# [Work instructions]
When a line below holds the string "dropdown", show that line.

# [Dataset entries]
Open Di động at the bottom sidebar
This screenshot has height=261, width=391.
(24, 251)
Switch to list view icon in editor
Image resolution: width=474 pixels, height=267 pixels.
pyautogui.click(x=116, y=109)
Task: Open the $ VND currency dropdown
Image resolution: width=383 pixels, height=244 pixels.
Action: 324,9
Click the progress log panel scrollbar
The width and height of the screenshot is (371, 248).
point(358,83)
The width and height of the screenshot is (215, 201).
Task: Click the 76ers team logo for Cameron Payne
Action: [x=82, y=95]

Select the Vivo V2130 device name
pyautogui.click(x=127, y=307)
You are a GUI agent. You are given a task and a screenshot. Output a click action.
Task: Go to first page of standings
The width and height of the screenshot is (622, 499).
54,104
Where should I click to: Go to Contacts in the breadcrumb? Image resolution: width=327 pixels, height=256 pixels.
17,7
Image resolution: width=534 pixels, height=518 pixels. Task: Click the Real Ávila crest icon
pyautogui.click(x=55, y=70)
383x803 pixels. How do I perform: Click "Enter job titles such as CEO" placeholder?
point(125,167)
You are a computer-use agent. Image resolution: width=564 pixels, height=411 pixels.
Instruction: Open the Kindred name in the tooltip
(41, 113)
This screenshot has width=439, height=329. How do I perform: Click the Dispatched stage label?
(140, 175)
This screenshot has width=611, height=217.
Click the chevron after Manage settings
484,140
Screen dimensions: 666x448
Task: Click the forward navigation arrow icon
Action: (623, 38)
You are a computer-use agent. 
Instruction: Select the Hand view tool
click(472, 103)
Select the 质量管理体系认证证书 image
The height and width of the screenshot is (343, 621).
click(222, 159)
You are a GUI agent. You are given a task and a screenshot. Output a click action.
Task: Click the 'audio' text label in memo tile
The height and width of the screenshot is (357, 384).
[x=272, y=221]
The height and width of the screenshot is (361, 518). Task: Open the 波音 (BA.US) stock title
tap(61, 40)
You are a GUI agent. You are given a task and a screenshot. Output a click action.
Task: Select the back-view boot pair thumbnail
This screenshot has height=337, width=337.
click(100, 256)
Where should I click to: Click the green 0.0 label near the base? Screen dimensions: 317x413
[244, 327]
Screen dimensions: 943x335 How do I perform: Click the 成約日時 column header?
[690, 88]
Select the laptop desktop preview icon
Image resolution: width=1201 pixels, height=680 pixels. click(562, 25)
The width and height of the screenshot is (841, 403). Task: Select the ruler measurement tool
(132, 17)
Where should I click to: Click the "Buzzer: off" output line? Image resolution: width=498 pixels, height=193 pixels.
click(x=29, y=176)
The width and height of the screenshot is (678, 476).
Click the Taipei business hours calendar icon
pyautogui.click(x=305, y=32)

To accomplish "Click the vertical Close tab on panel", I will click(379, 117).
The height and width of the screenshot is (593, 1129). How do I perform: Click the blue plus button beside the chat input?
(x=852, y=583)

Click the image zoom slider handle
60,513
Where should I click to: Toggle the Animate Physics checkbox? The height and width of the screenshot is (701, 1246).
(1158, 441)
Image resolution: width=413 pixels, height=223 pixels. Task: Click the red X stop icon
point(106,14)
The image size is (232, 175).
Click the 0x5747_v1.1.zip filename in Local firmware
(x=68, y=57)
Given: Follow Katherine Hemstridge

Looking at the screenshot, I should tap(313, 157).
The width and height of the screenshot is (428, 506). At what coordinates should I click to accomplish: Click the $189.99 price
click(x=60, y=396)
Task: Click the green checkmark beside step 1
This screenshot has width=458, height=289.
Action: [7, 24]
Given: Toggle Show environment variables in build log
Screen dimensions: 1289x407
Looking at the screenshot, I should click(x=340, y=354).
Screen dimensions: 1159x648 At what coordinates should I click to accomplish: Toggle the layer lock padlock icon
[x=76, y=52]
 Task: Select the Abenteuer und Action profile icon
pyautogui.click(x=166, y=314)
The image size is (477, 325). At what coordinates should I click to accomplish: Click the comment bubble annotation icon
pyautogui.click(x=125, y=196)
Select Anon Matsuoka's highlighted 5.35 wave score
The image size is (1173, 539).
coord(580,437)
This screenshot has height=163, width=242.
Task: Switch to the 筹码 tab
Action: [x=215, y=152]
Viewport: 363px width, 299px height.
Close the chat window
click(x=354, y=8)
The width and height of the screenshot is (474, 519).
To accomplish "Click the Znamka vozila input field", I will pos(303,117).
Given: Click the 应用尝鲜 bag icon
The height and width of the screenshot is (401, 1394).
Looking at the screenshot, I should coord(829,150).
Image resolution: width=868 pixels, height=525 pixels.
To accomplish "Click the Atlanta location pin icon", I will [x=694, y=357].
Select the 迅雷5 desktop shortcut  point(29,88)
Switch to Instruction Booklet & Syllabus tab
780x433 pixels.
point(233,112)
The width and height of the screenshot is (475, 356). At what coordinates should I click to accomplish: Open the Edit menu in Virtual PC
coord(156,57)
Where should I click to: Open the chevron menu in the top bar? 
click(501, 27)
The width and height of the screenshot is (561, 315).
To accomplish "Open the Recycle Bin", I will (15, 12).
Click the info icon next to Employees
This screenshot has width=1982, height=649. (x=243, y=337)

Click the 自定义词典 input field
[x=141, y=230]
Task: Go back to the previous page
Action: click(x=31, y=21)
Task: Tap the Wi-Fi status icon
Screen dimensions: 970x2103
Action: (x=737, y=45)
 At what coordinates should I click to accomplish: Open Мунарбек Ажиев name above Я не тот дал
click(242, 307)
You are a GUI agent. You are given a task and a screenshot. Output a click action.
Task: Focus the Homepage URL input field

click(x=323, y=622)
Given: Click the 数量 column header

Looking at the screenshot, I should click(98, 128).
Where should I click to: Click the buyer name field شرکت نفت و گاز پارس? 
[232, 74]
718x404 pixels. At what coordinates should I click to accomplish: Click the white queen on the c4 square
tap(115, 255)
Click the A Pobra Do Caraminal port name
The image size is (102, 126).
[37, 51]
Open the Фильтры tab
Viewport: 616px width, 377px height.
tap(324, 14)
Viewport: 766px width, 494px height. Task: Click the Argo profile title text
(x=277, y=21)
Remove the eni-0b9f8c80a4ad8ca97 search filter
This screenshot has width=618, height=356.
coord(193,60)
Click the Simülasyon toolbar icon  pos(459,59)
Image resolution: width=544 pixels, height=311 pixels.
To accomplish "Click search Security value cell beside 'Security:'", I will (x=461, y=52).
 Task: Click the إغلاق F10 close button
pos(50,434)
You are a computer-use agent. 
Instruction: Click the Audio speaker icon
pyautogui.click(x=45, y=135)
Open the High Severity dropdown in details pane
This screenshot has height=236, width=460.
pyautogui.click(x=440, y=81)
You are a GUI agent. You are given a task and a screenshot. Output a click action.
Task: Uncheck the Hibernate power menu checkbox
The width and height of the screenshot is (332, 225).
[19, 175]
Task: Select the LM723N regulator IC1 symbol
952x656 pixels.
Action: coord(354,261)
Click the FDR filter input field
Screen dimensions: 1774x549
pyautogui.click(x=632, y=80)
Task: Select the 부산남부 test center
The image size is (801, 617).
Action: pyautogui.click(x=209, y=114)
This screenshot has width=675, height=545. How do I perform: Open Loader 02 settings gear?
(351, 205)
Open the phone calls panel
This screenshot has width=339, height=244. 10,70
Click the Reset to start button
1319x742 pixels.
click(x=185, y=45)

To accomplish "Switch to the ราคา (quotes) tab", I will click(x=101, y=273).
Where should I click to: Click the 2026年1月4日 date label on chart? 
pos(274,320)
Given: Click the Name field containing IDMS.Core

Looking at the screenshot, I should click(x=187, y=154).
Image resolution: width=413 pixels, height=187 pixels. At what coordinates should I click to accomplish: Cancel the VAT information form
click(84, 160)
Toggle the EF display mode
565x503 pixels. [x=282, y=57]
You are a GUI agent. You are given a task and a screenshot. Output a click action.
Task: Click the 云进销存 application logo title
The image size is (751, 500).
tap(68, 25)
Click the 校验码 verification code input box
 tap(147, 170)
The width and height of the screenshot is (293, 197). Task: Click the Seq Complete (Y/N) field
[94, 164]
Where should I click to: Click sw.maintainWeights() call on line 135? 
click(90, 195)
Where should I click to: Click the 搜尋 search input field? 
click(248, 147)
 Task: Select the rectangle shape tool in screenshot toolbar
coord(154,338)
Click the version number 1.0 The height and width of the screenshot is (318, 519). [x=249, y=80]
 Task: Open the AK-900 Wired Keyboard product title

# [Output for this exercise]
Task: Open the $ VND currency dropdown
Open the High Severity dropdown in details pane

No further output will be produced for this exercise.